Plenty of people have noted that recent Supreme Court picks have all come from the federal bench. The usual response is to argue that we should look for non-judges to appoint to the Supreme Court. There is some merit to that position, but I’d also look more to state-court judges.
My friend Joe Hoffmann and I are working on a criminal law casebook; in the course of selecting cases for the book, I’ve read a ton of state appellate decisions. There are certainly some bad state appellate courts out there, but there are also some excellent ones, and in surprising places: not just New York and California but Kansas and Iowa, North Carolina and Connecticut. A large fraction of the constitutional litigation that occupies the Supreme Court comes from the states; the Justices would do a better job in those cases if they had more experience with them before coming to the Court. Here’s one example of that problem (there are many others): Murder cases are rare in federal court but common in the states. If the bodies of constitutional law that regulate the death penalty—nearly all defined by the Supreme Court—are dysfunctional, as most lawyers and academics believe, the reason may be that Supreme Court Justices have too little experience with the laws and procedures at issue in murder cases. Choosing a couple of good state-court judges for Supreme Court vacancies would help to remedy that problem.

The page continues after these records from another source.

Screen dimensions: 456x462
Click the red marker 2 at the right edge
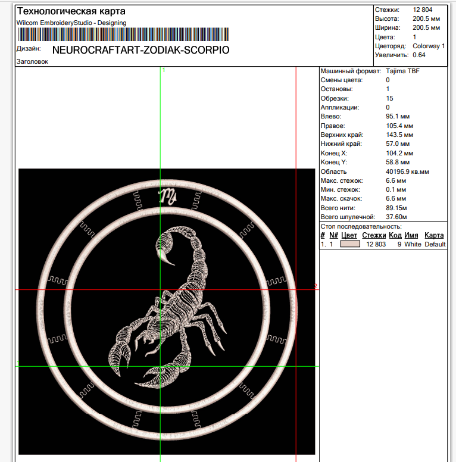tap(316, 287)
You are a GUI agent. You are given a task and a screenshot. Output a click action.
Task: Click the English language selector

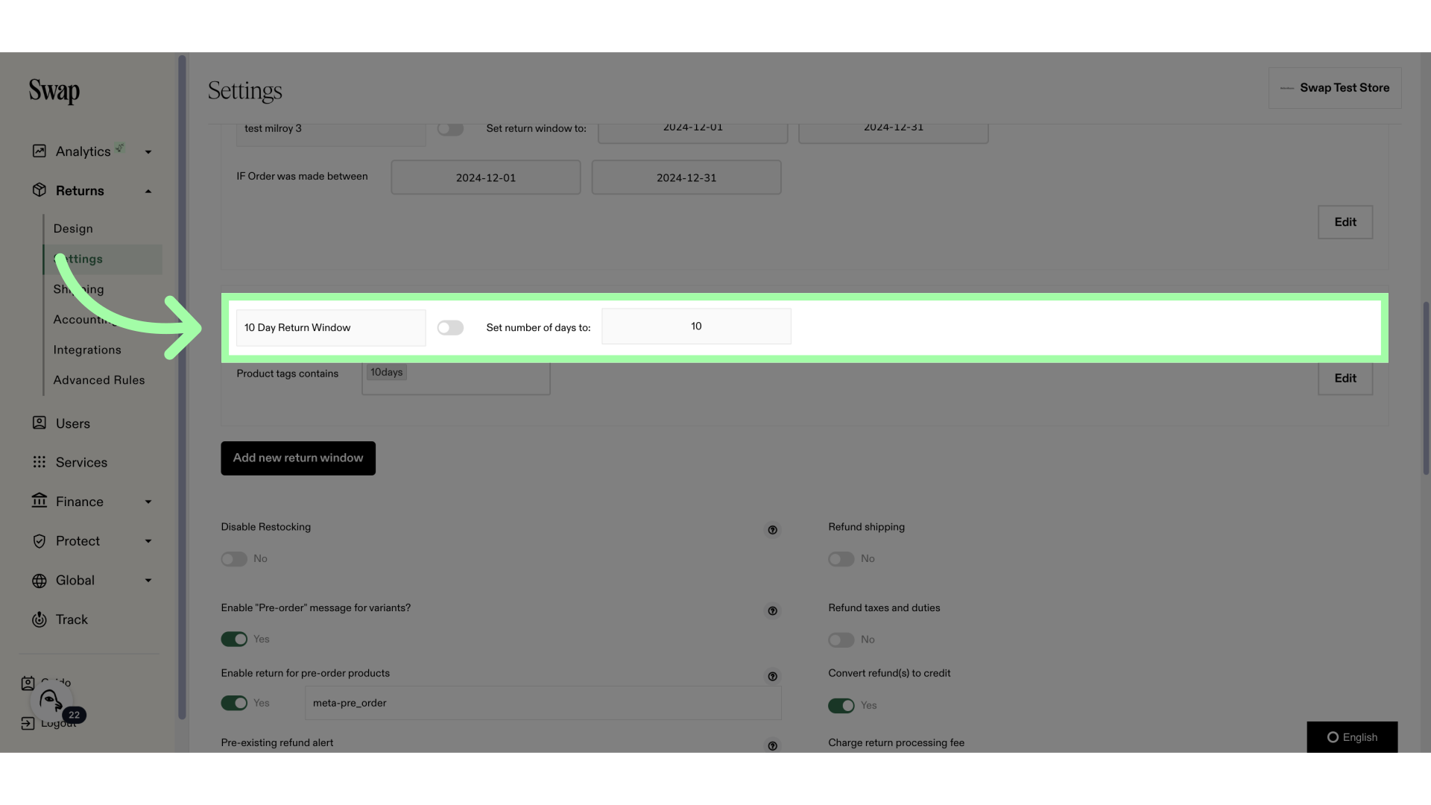1353,737
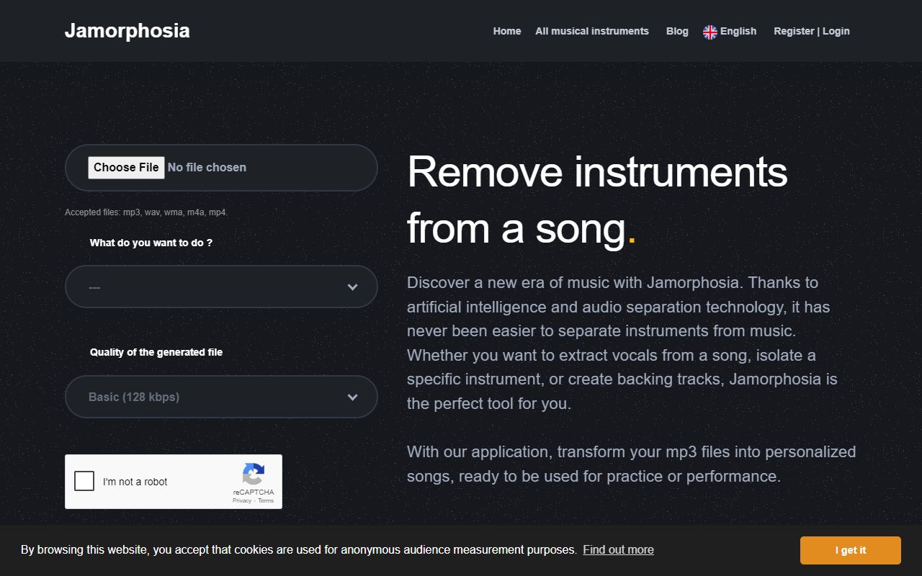Open the All musical instruments menu
The height and width of the screenshot is (576, 922).
[x=591, y=31]
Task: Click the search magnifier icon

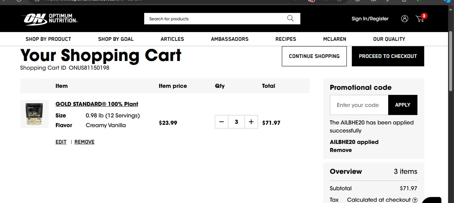Action: point(290,18)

Another advantage of picking state judges for Supreme Court vacancies is that most state appellate judges are elected officials. Nominees who both have judicial experience and know what it means to run for office have a lot to be said for them: think Sandra Day O’Connor, who in retrospect looks like a pretty good choice. Perhaps President Obama, who is said to like the idea of picking a politician, can get a twofer: an elected official with judicial experience. There are a lot of them out there. Just not on the federal bench.